## Dataset records
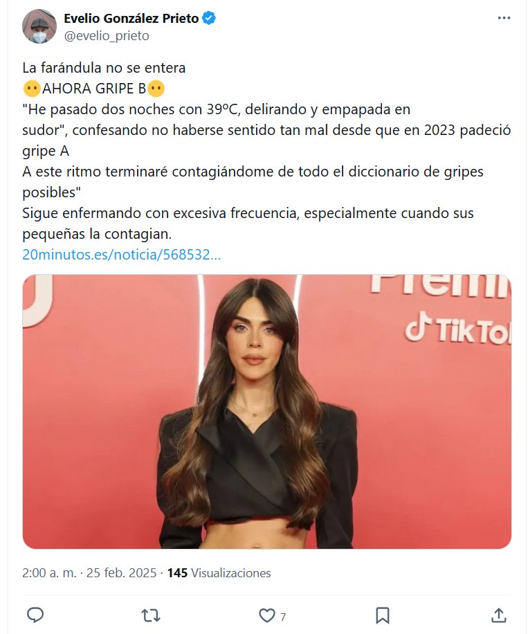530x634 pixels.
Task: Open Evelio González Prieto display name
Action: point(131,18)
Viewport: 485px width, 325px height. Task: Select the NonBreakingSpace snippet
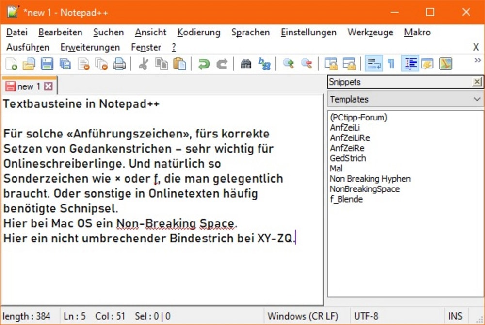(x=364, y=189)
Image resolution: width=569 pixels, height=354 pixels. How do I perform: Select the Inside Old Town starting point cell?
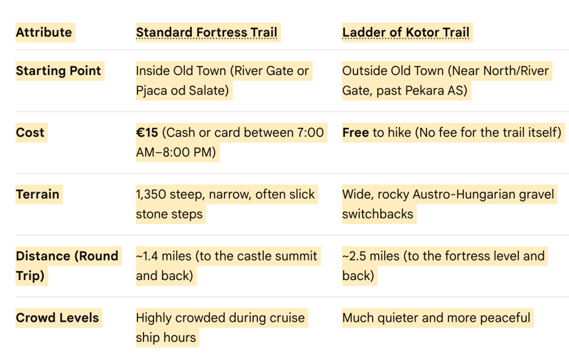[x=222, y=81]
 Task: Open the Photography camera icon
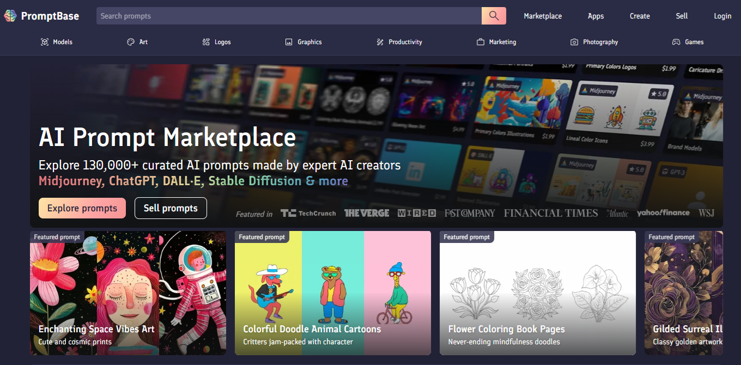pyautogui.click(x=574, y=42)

## What the exercise asks
Starting at the line that contains "Image resolution: width=569" and ending with the last line of the data, transcribe every line exactly; skip the pictures.

## Reply
Image resolution: width=569 pixels, height=354 pixels. How do I perform: Select the Inside Old Town starting point cell?
[x=222, y=81]
 Task: Open the Photography camera icon
pyautogui.click(x=574, y=42)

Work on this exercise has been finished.